Eddy & Axel Raise Cancer Funds In Vancouver
The Wedgewood Hotel and the BC Cancer Foundation hosted the exclusive appearance of legendary cyclist Eddy Merckx and his son Axel Merckx on Friday night. Speaking at a press conference, prior to the sold-out Evening of Champions dinner fundraiser, the two Merckx’s discussed their personal reasons for being in Vancouver to support the cancer cause and their feelings on the state of pro cycling.
Story by Gord Ross, posted courtesy of CanadianCyclist.com
Axel, who spends his off season with his wife Jodi from Kelowna, BC, was flanked by Eddy and his mother-in law, Colleen Cross, a breast cancer survivor. Also joining the two Merckx’s was cancer survivor and local cycling supporter and event organizer Philip Meyer of the Wedgewood Hotel, and BC Cancer Foundation President and CEO Mary McNeil.
Philip Meyer (left) of the Wedgewood Hotel presented Eddy and Axel with honorary Team Wedgewood jerseys.

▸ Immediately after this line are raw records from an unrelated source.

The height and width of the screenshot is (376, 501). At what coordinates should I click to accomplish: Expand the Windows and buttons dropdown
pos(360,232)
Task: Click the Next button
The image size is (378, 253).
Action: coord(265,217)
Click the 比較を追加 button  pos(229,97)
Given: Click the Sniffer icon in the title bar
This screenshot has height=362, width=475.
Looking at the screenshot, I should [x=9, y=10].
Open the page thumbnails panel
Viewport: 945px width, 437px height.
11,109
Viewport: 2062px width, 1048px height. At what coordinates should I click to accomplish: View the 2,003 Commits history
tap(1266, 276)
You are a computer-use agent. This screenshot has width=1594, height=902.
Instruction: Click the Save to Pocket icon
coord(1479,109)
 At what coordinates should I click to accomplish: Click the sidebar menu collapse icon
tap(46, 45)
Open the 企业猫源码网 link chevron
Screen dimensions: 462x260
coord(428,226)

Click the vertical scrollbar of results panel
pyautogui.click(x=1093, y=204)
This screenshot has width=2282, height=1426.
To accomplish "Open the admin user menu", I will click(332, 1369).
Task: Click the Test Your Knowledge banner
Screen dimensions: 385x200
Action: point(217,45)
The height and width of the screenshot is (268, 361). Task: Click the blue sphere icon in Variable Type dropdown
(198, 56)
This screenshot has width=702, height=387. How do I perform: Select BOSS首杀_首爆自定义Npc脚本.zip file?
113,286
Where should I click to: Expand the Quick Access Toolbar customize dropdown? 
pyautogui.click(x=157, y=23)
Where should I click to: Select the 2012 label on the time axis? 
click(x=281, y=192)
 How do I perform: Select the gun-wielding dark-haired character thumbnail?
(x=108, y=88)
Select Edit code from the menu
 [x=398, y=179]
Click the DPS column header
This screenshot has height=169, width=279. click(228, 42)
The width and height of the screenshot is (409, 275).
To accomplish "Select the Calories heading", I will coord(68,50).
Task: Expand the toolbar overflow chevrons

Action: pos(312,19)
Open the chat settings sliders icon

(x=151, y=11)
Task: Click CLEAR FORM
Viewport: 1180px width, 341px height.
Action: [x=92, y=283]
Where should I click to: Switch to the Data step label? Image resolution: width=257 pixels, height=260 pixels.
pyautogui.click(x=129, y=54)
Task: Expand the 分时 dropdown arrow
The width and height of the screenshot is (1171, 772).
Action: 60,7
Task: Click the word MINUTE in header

“After Lance got back on the bike, I came to Texas to ride for cancer to support him,” said Eddy. “I thought I should do the same for Colleen.”
The sold-out dinner took place at the Vancouver Club on Friday night, where ticket sales, raffles, and auctions of celebrity cycling gear and memorabilia were expected to top $100,000 in funds.
“This is significant,” said Mary McNeil of the BC Cancer Foundation. “For an individual to come to us and host this kind of event and for it to raise these kinds of funds, it’s a real accomplishment.”
Funds from the event will be donated to the BC Cancer Foundation to support breast cancer programs at the BC Cancer Agency in Kelowna and testicular cancer research at the BC Cancer Agency in Vancouver.
While Axel has spent significant time in BC, it was Eddy’s first time in Vancouver. Axel commented on the local and Canadian cycling scene in general. “I think here, you have to be so dedicated to excel at the sport. In Belgium, it’s easy. You go out on the road, you see 10 clubs riding around. Here, you might see one if any at all. So you really have to be dedicated.”
Eddy pointed out how Canadian cyclists in the past that had caught his attention. “Bauer, Fraser: they were good cyclists.” Axel made note of his Canadian teammate next year, Ryder Hesjedal. While sports like hockey and baseball continue to dominate, both made mention of the fact that the sport has increased in popularity in North America and attributed to it in large part due to Lance Armstrong and his publicity.
Canadian Cyclist asked the duo about the ProTour and whether they felt the ongoing disagreements between the ProTour and the Grand Tours was damaging cycling, on whether or not format changes should be required by the UCI. Axel responded, “It’s too many races. It’s too long. We have races to do that are not so important now. The races that have been around for 100 years, they should be in the ProTour, but others…. I raced well into September this year, it’s tiring. The ProTour really needs to be shortened after the Tour de France. The second part of the season could be cut in half.”
What’s the best advice they can give to a young cyclist in Canada wanting to make it big? Axel took the opportunity to pass on the wisdom received by his father, “You must enjoy what you are doing. And while I might not tell them this, but you have to be courageous. It is the hardest sport. They should to go Europe, the schooling there is better. They will learn so much. There are riders here with great potential, great athletic ability, great talent. Lance and others have proved that.”